Les pays en développement ont insisté durant les négociations pour que ces ressources soient équitablement partagées. Ce point névralgique du débat agace Christian Tamburini, qui y voit une confrontation entre les intérêts économiques et les intérêts climatiques. « Il faut toujours que les États cherchent un rôle économique à l’océan, car leur vision se cantonne au profit. Après l’exploitation minière, voici l’exploitation pharmaceutique », lâche Christian Tamburini. « Nous connaissons très peu l’océan profond, mais s’il faut continuer à enrichir des entreprises au détriment des océans, allons-y et dérégulons le climat », désespère-t-il.
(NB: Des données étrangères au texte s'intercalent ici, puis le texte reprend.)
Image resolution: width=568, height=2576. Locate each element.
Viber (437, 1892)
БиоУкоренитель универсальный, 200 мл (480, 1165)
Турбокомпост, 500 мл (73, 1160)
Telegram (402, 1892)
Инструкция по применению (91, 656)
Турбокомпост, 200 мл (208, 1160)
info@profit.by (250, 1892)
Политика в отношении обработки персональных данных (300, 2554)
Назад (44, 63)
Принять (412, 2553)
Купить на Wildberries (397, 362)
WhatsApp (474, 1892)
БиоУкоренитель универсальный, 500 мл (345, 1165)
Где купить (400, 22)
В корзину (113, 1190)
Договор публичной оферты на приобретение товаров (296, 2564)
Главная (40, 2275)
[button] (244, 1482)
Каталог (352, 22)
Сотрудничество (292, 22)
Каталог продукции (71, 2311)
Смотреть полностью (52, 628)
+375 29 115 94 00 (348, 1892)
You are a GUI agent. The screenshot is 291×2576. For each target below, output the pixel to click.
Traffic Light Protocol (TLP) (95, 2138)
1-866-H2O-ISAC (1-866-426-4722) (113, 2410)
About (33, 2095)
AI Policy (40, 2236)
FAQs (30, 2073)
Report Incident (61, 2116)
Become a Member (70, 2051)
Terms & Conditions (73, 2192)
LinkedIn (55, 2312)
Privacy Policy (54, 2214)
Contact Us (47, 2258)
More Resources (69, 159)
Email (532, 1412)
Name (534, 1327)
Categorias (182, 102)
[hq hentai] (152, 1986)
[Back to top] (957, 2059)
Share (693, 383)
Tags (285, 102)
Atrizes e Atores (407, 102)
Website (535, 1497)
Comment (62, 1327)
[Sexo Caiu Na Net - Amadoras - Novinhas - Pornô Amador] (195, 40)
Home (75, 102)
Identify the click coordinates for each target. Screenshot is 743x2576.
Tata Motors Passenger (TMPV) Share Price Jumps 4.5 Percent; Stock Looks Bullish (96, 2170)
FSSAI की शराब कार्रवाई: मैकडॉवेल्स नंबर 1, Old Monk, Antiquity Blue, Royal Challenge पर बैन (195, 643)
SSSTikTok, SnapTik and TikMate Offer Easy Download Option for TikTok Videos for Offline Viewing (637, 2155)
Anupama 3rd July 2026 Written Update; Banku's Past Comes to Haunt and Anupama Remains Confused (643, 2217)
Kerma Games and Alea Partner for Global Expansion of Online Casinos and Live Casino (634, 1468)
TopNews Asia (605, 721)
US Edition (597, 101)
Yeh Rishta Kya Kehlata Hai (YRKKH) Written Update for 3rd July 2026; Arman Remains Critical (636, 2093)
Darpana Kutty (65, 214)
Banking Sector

POURQUOI CE TRAITE EST-IL NECESSAIRE?

« En droit international, les questions maritimes sont organisées dans le cadre d’une convention (de Montego Bay, NDLR) qui a été adoptée en 1982. Il était resté dans cette convention une sorte de trou noir : la réglementation des activités humaines dans ce qu’on appelle la haute mer, c’est-à-dire au-delà des 200 milles marins. Ce traité vise à combler un vide juridique. La norme internationale établissait quelques principes, mais pas suffisamment contraignants ou avec peu de moyens de mise en œuvre et de contrôle. Certains se sont comportés comme si c’était le Far West. Mais surtout, il y avait beaucoup d’inquiétude par rapport à de nouvelles activités : l’exploitation des minéraux en eaux profondes, l’augmentation du trafic maritime et des pollutions en haute mer, le changement climatique, qui impactent la biodiversité en haute mer. Face à tous ces enjeux, il était urgent de faire quelque chose. »

Comme le traité a vu le jour, il faut maintenant mettre en place tous les mécanismes possibles pour le rendre opérationnel, viable et efficace. C’est tous les pays du monde qui ont à gagner, car la protection de la mer et de la biodiversité constitue un enjeu majeur de l’humanité.